As our illustration shows, it is a perfect mix of well-produced pop art with a hefty dose of satire thrown in.

Judge was sure of respectable Roy


I ADMIT I’m often off-key when meeting passing stars of the political firmament.
There were lots of them from the past and present at the Town Hall last week, gathered for the ceremony honouring long-serving Roy Shaw.
From ex-Hampstead postie, now Lord Tony Clarke, Frank Dobson and Ken Livingstone, to solicitor David Offenbach, who helped set up this newspaper.
I had heard the story before from Health Secretary Tessa Jowell of how she had entered politics by mistake. But I still chuckled, and said ‘Oh, yeah” to myself.
Tony Clarke reminded the audience of how Tory Hampstead had been so Tory that the first council houses were met with an outcry from its denizens.
Wondering why Roy Shaw never tried to get on to the Labour council of St Pancras but picked Hampstead instead, Ken Livingstone thought he may have seen the future – and didn’t like it.
Leading St Pancras at the time was a hard-boiled political rebel, John Lawrence, who, along with other socialist councillors, got enmeshed in the famous rent strike of 1960 involving thousands of council tenants. It ended in street battles, national headlines – and perhaps Roy didn’t like that at all.
By contrast, Roy was a respectable figure. Even so, he had to face a High Court judge. It happened when Ken, Roy and all the Labour councillors had decided to meet a steep wage claim from the council’s manual staff.
The councillors then faced a steep surcharge. But the judge, aware of Roy’s celebrated reputation of respectability, acquitted them.
He just knew that Roy’s motives were pure – here was a man who wouldn’t have gone about simply making “political gestures,” concluded the learned judge.

St Eugene’s 40th


PEOPLE’S power brought St Eugene De Mazenod primary school into being 40 years ago.
And this will be celebrated at the school’s birthday garden party on Saturday.
The school was built after a surge in Irish Catholics in the area, and parents, along with the church, clubbed together to pay for it.
Former head Valerie Robertson – she stepped down recently after 27 years – will be one of the principal guests along with the Bishop of Westminster Bernard Longley and the Camden mayor Dawn Sumpter.

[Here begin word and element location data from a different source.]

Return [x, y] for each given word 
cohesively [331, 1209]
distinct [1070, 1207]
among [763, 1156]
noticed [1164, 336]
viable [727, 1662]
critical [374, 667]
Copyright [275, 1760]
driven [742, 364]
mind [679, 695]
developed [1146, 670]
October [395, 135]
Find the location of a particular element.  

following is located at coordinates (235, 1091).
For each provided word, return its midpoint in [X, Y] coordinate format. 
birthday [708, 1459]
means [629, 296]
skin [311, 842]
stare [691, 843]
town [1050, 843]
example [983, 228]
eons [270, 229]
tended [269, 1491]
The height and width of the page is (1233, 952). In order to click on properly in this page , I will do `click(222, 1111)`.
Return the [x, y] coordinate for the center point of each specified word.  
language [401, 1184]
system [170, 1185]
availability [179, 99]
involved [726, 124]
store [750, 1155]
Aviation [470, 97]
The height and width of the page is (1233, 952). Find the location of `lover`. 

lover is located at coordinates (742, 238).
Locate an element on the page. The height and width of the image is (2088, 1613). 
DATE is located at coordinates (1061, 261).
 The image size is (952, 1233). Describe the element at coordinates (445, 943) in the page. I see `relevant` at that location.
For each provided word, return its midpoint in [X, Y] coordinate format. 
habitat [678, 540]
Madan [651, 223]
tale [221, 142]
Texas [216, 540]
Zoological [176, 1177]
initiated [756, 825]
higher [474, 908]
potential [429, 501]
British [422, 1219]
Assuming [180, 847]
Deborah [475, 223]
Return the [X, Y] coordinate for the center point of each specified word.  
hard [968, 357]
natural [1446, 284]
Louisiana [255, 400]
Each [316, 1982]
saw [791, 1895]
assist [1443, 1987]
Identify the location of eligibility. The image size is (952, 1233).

Library talk date for writer


PLAYWRIGHT Peter Nichols, who lives in Belsize Park, was responsible for the darkly humorous play A Day in the Death of Joe Egg.
The film version, about a couple who have to face up to a life of looking after a daughter who is almost completely brain dead, touched many.
It has come to my attention that the rather retiring writer is due to appear at Belsize Library on Tuesday night to talk about his work and read from his diary.
The film starred Janet Suzman, who recently spoke at a similar gig for Heath Library.
Peter has a reputation for being shy – so this chance to hear him discuss his work is one I won’t want to miss.